- [Your instructions]:
Each line of the listing below must be retyped exactly, with images left out.

- [Records supplied]:
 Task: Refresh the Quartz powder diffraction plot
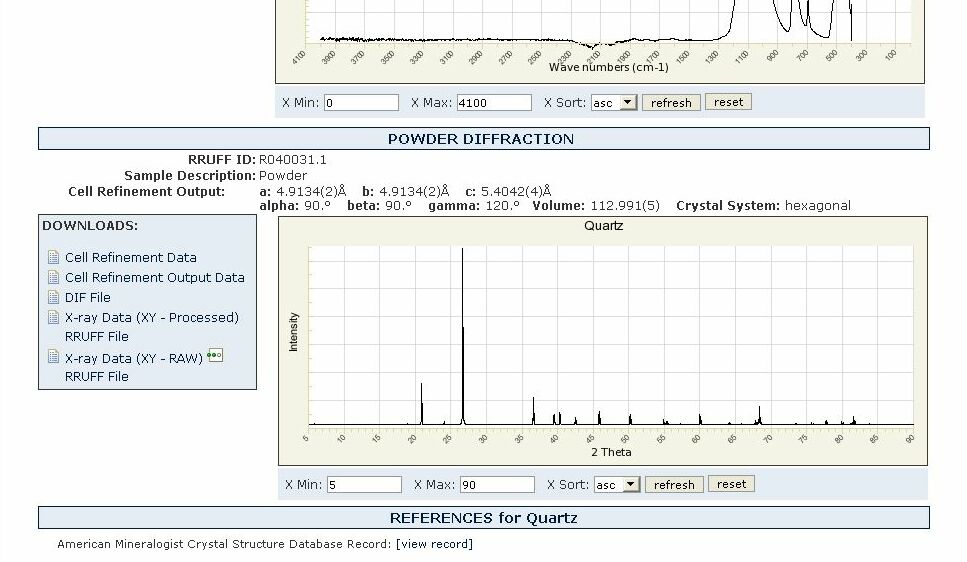click(673, 484)
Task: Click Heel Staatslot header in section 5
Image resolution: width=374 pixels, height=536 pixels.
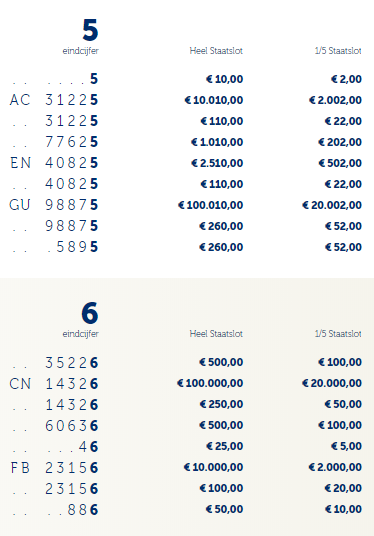Action: 216,51
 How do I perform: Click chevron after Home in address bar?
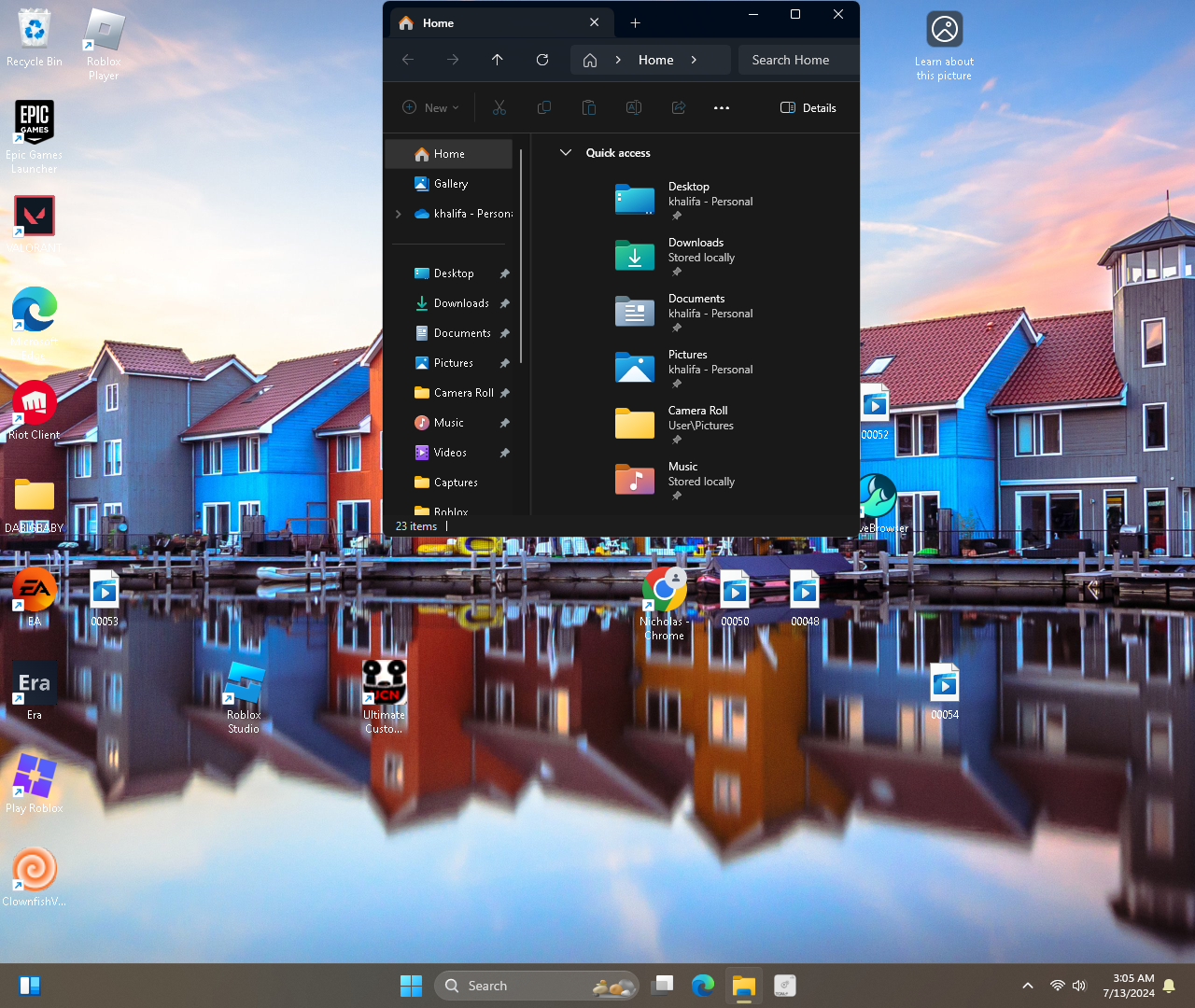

- [Response to the exercise]:
 Task: Refresh the Quartz powder diffraction plot
click(673, 484)
Task: Click Heel Staatslot header in section 5
Image resolution: width=374 pixels, height=536 pixels.
Action: 216,51
 How do I perform: Click chevron after Home in address bar?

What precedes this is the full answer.